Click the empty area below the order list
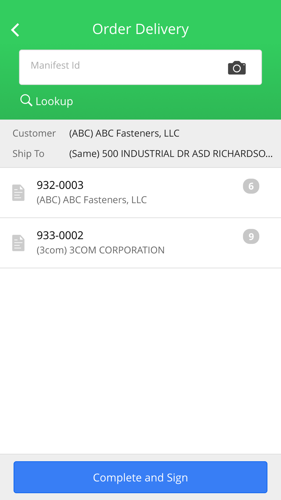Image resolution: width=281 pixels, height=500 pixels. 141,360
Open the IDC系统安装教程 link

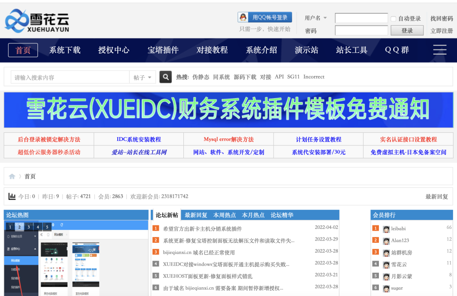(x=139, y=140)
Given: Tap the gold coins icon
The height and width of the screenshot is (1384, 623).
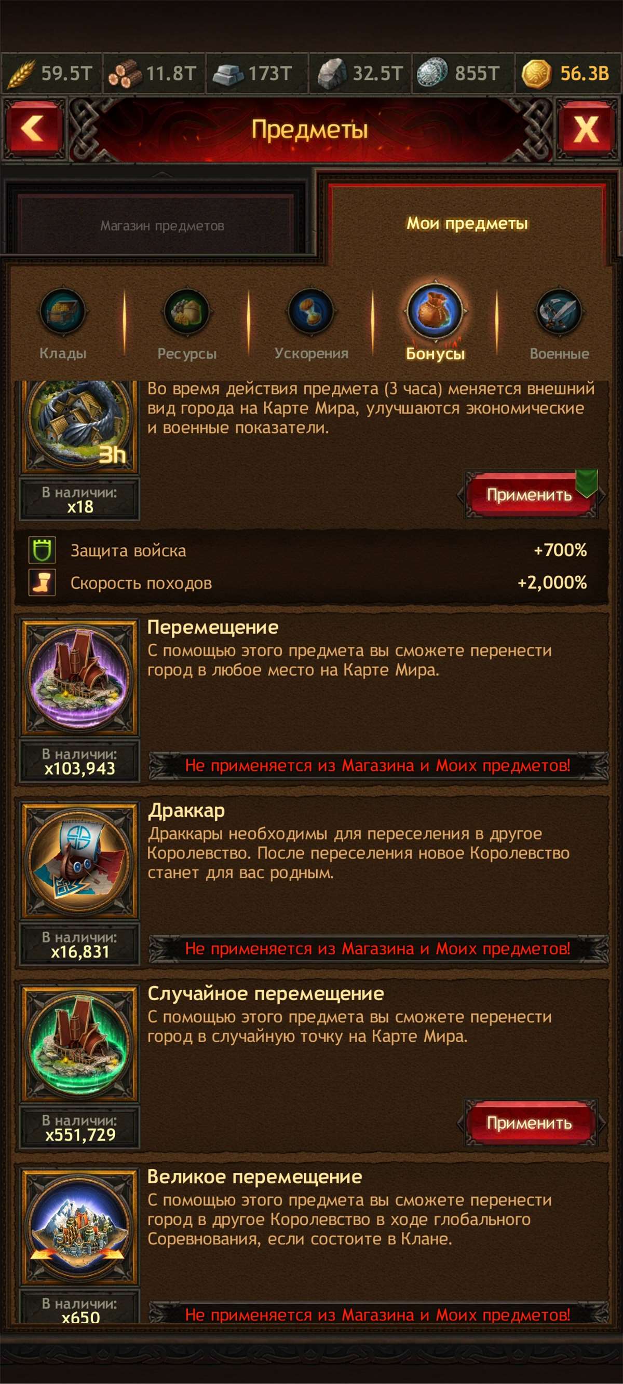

Instructions for the task
Output every entry above verbatim, line for line, without the pictures.

Solved exercise
Click the empty area below the order list
Image resolution: width=281 pixels, height=500 pixels. 141,360
Open the IDC系统安装教程 link

(x=139, y=140)
Given: Tap the gold coins icon
The height and width of the screenshot is (1384, 623).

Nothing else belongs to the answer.